The defence of intoxication within the framework of common law criminal jurisprudence continues to receive extensive criticism. The purpose of this article is not to add to these criticisms per se, many of which have been fully discussed recently in this Journal by Mitchell,’ but instead to consider the effect of the intoxication doctrine upon other criminal law defences. At present, many common law jurisdictions, including England2 and Canada,3 accept a rule which restricts the availability of the defence of self-induced intoxication to so-called specific intent crimes.4 This rule is built on policy and has the effect of convicting intoxicated defendants for crimes of recklessness and basic intent, by ensuring that evidence of intoxication is inadmissible to show lack of mens rea. In short, a plea of self-induced intoxication will often be fatal to the accused and may even be viewed as relieving the prosecution of its normal burden of proving mens rea for the offence. Certainly, one thing is clear, the courts have consistently taken a hard line towards the plea of self-induced intoxication, having often expressed the view that, in such cases, the defendant deserves punishment as a result of having allowed himself to get into an incapacitated condition.
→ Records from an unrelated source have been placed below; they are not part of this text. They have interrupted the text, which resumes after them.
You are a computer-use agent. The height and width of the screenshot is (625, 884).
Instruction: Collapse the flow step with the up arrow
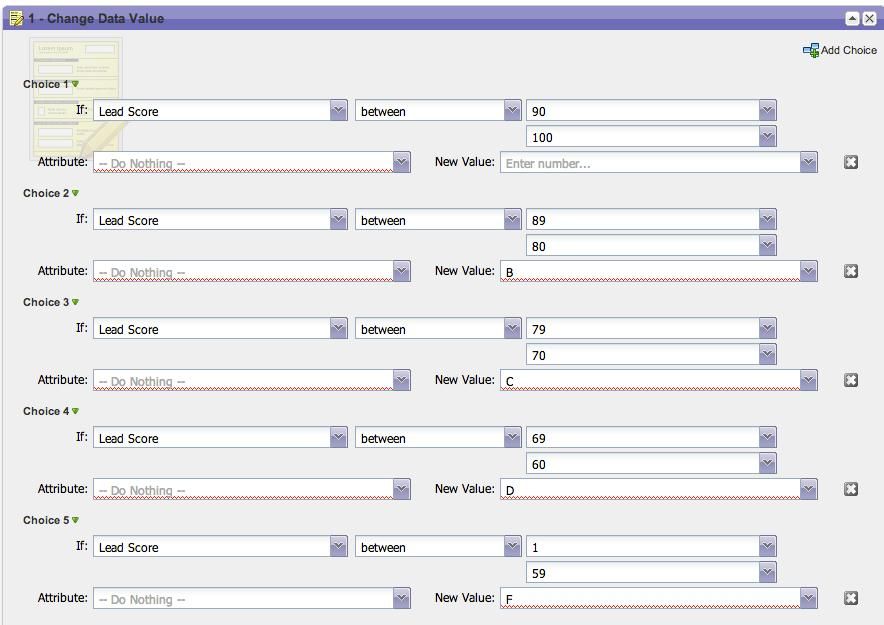852,19
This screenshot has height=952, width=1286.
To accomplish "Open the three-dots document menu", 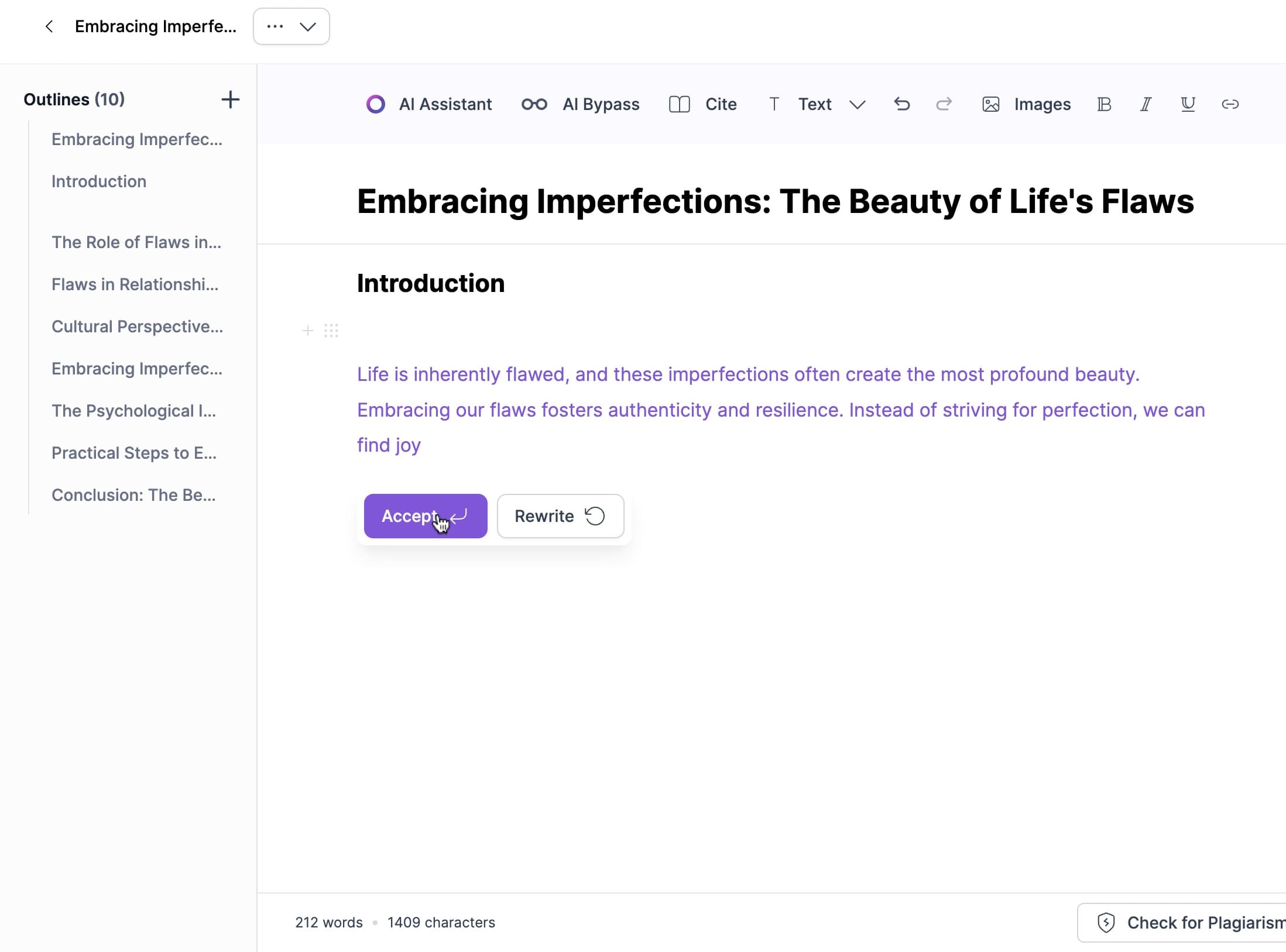I will click(275, 26).
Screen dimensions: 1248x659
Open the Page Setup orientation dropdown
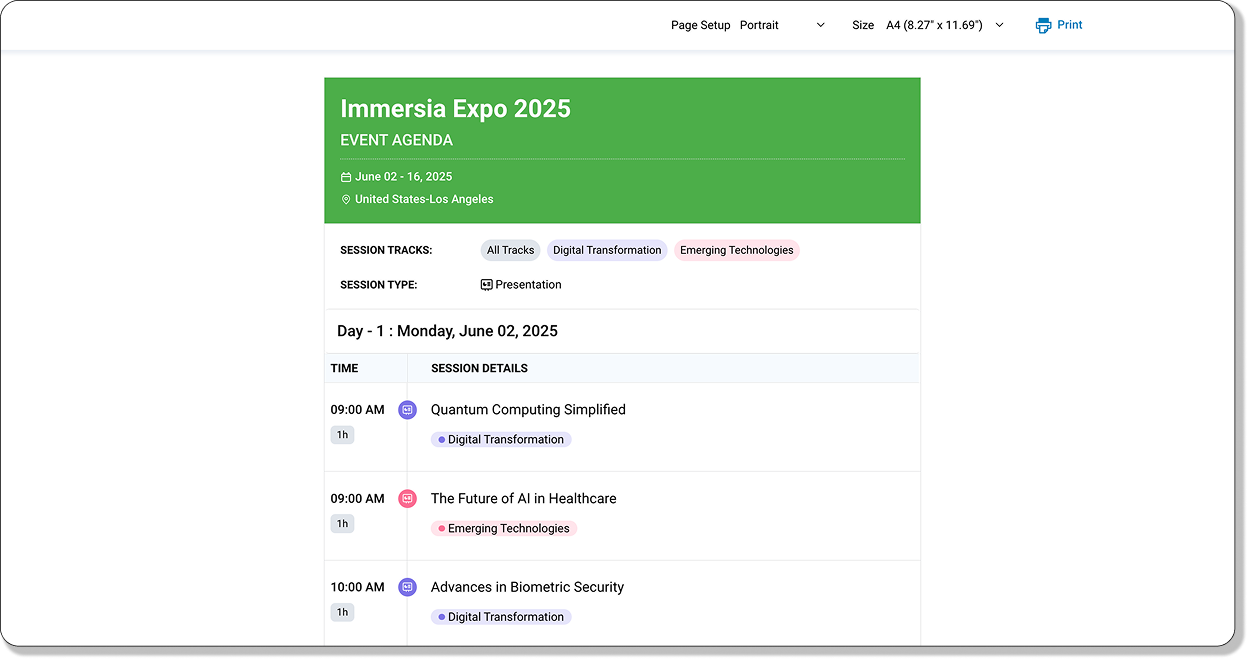pyautogui.click(x=782, y=25)
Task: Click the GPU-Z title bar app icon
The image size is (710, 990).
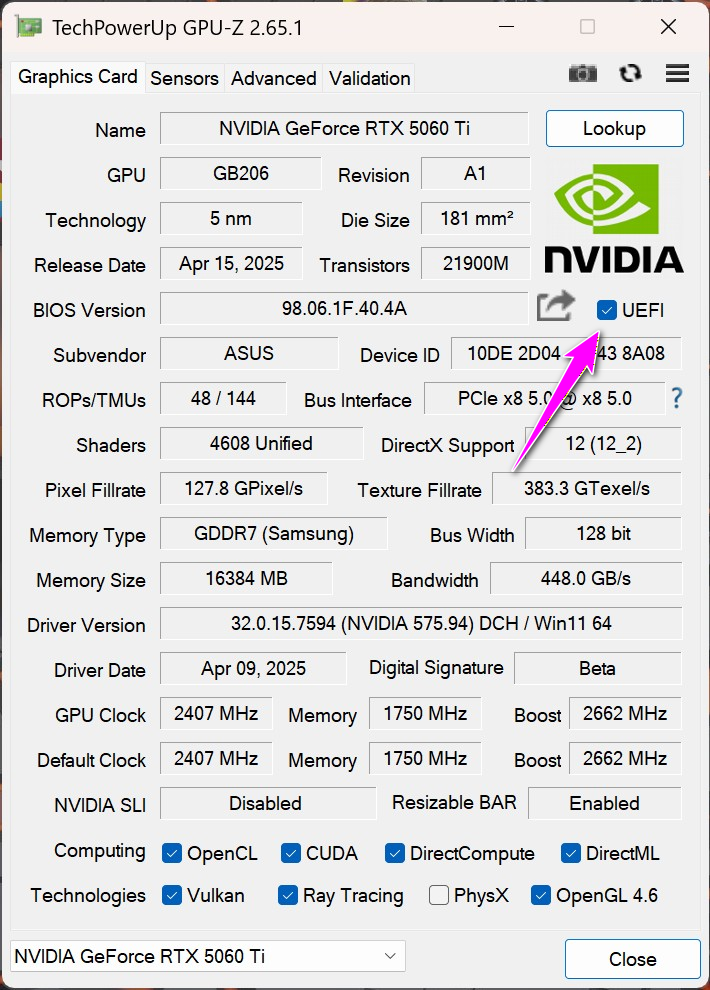Action: pyautogui.click(x=29, y=27)
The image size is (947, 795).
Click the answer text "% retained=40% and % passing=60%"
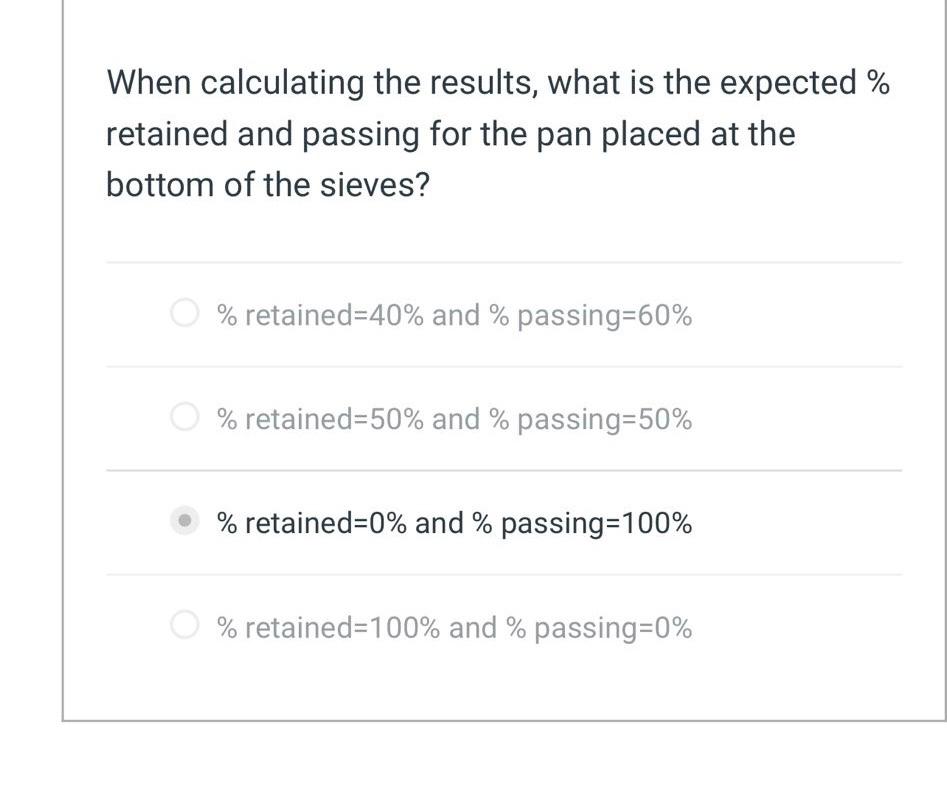tap(453, 314)
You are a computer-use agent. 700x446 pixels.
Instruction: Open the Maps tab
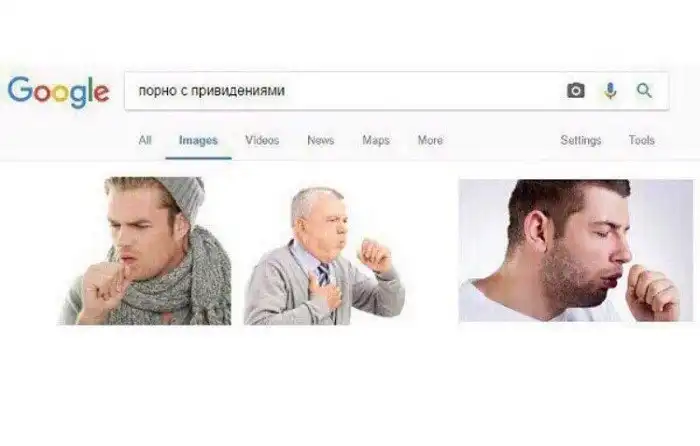click(376, 140)
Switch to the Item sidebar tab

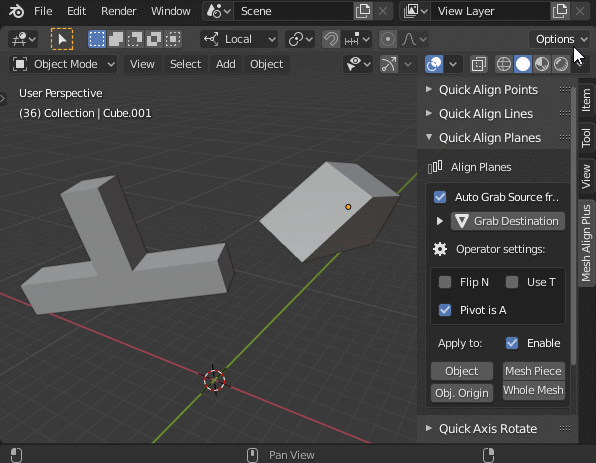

However, the effects of this doctrine do not stop there, but have instead been used by the judiciary to control the availability of other quite separate defences, where the defendant has been found to have been intoxicated at the time of the commission of the offence. The primary purpose of this article, therefore, is to explore the interrelationship between the intoxication doctrine and other defences, in order to critically assess the way in which the courts have over-zealously allowed their attitude towards self-induced incapacity to taint and infect alternative methods of exculpation which might be otherwise open to the accused.